The first decision was that the Munich I Regional Court granted Nokia an anti-antisuit injunction (the same month that the dispute started, July 2021) on an ex parte basis. Jurisdictional issues were also raised in the UK. In November 2021, the High Court of Justice in London (formerly known and still often referenced as the England and Wales High Court) declined to stay the UK proceedings initiated by Nokia, but indicated a willingness to afford some deference to a Chinese rate-setting decision. OPPO appealed the denial of a stay, but the appeals court affirmed the lower court, and the UK Supreme Court declined to deal with the matter.
In September 2021, the Supreme People's Court (SPC) of the People's Republic of China affirmed a jurisdictional decision (over global FRAND terms) in an OPPO v. Sharp case. Nokia was not a party to those proceedings, but later (i.e., 2022), the same jurisdictional decision came down in OPPO v. Nokia.
In May 2022, the Munich I Regional Court held a first hearing (not yet a full trial) in an OPPO v. Nokia case. OPPO appeared likely to win that countersuit.
In June 2022, Nokia won a Mannheim case over a WiFi-related, but non-standard-essential, patent. The following month-July 2022--Nokia also obtained a SEP injunction in Mannheim. And another month later, in August 2022, Nokia won two SEP injunctions in Munich.
That same month, it became known that OPPO decided to also seek injunctions in Germany (sales bans on Nokia's base stations).
It all seemed to be going according to plan for Nokia, apart from an Indonesian court's dismissal of all four Nokia v. OPPO complaints before it (in July 2022), but then OPPO decided to exit the German market, not forever but indefinitely.
In September 2022, a Dutch court ruled in Nokia's favor over the same two SEPs that won Nokia the Mannheim injunction in July. OPPO had brought a declaratory judgment action in the Netherlands, and a finding of non-infringement and/or invalidity would have increased the chances of an enforcement stay in Germany. But Nokia brought infringement counterclaims and requested (and obtained) an injunction.
Nokia's first setback on the infringement litigation front was when the Dusseldorf Regional Court stayed two of its cases in August 2022. The same happened in Munich in September 2022.
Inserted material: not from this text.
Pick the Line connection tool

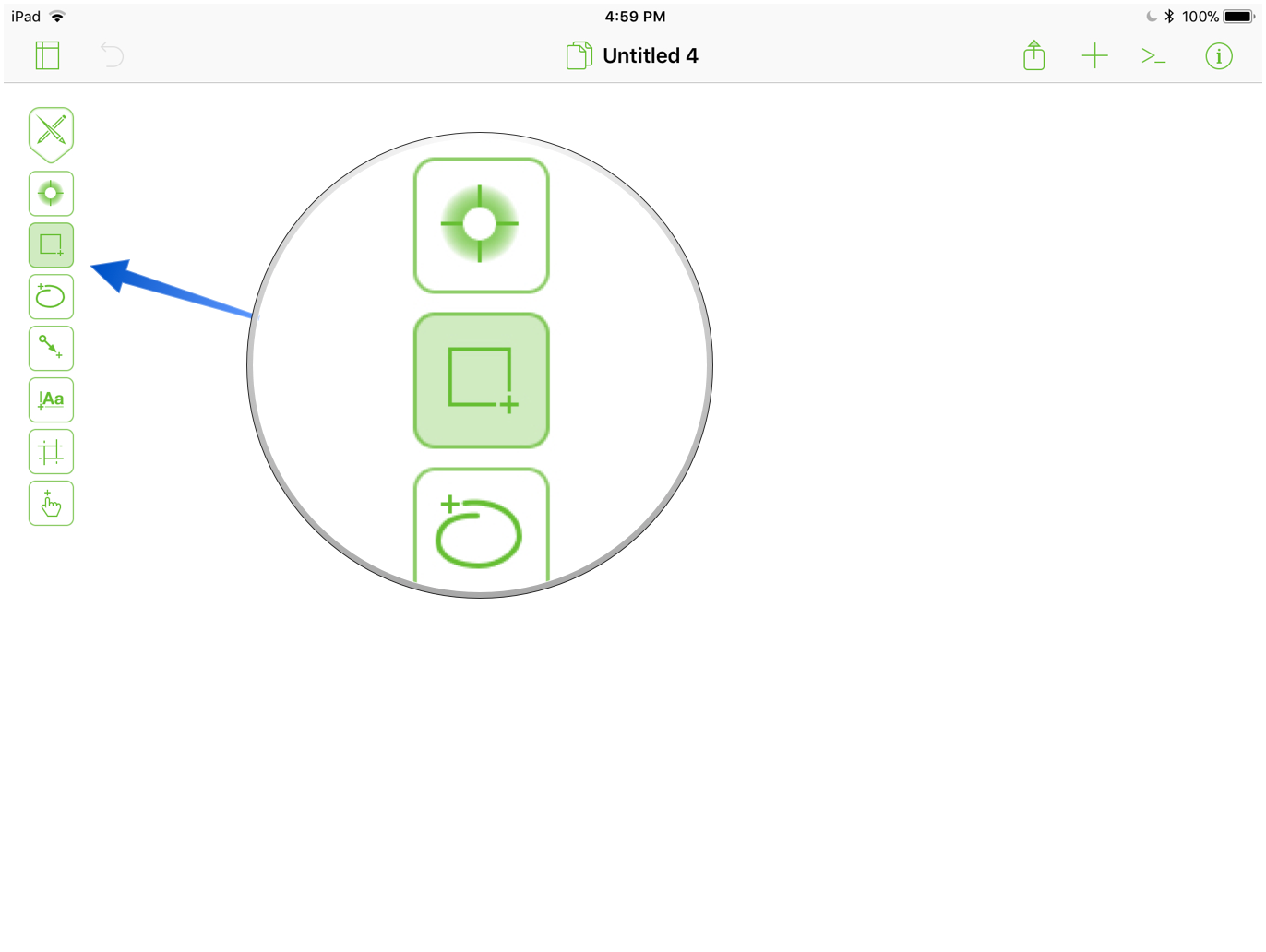(51, 349)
In October 2022, Nokia felt forced to withdraw an infringement case in Mannheim, and it became known that the USPTO and the EPO doubt the validity of a key Nokia patent.
In late November 2022, the Delhi High Court deemed a motion by Nokia for interim patent royalty payments "fundamentally misconceived." Shortly thereafter, Nokia won a third Munich injunction, but on the same day the Dusseldorf court rejected a Nokia complaint (no infringement).
Yesterday (December 1, 2022), the Dusseldorf Regional Court stayed another Nokia v. OPPO case.
It's a monumental patent spat, and the entire industry now knows that suing OPPO or being sued by Nokia is not for the faint of heart...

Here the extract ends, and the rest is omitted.